* **WHAT THE TASK ASKS**
Once you reach the line that contains "Task: Select the status", retype it and each later line exactly as written, stopping only at the end of the listing.

* **AVAILABLE RECORDS**

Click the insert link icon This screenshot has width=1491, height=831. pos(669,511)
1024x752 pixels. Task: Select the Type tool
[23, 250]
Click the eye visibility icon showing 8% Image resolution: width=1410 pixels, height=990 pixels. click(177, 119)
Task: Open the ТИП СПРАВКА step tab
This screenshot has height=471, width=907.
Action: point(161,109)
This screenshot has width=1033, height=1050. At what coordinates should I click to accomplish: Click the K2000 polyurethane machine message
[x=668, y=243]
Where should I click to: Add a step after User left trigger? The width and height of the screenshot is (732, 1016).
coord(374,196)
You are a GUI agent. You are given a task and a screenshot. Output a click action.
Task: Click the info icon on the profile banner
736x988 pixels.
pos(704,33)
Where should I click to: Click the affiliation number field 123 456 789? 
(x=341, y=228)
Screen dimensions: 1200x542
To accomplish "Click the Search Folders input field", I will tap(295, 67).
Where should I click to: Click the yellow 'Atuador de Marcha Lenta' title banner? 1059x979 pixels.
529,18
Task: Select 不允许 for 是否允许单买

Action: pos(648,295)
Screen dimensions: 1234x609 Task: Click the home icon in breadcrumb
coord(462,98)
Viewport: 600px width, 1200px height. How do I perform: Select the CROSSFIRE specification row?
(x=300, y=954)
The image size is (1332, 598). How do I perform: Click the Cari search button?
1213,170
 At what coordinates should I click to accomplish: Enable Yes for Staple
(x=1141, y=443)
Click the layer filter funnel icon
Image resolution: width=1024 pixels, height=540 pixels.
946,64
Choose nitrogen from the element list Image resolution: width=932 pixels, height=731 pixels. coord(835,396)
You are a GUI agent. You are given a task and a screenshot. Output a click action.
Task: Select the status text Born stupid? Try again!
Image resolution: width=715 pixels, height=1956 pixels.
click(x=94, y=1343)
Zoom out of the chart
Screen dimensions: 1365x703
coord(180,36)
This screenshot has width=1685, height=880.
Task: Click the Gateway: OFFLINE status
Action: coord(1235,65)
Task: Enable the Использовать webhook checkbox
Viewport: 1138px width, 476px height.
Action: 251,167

* **TASK OUTPUT**
Task: Select the status text Born stupid? Try again!
Image resolution: width=715 pixels, height=1956 pixels.
click(x=94, y=1343)
Zoom out of the chart
Screen dimensions: 1365x703
coord(180,36)
This screenshot has width=1685, height=880.
Task: Click the Gateway: OFFLINE status
Action: coord(1235,65)
Task: Enable the Использовать webhook checkbox
Viewport: 1138px width, 476px height.
Action: 251,167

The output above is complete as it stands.